WHAT THE TASK REQUIRES> For this exercise, output the line containing "Viewport: 690px width, 381px height." and all lines after it to the end of the records, exactly, with no other content.

RECORDS TO PROCESS section start

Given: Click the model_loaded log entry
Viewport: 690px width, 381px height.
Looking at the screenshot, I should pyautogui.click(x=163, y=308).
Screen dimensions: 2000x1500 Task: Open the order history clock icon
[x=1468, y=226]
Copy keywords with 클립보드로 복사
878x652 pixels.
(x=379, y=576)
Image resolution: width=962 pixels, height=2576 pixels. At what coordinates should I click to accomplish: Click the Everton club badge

RECORDS TO PROCESS section end

WORKED SOLUTION>
Viewport: 690px width, 381px height.
Looking at the screenshot, I should pyautogui.click(x=163, y=308).
Screen dimensions: 2000x1500 Task: Open the order history clock icon
[x=1468, y=226]
Copy keywords with 클립보드로 복사
878x652 pixels.
(x=379, y=576)
Image resolution: width=962 pixels, height=2576 pixels. At what coordinates should I click to accomplish: Click the Everton club badge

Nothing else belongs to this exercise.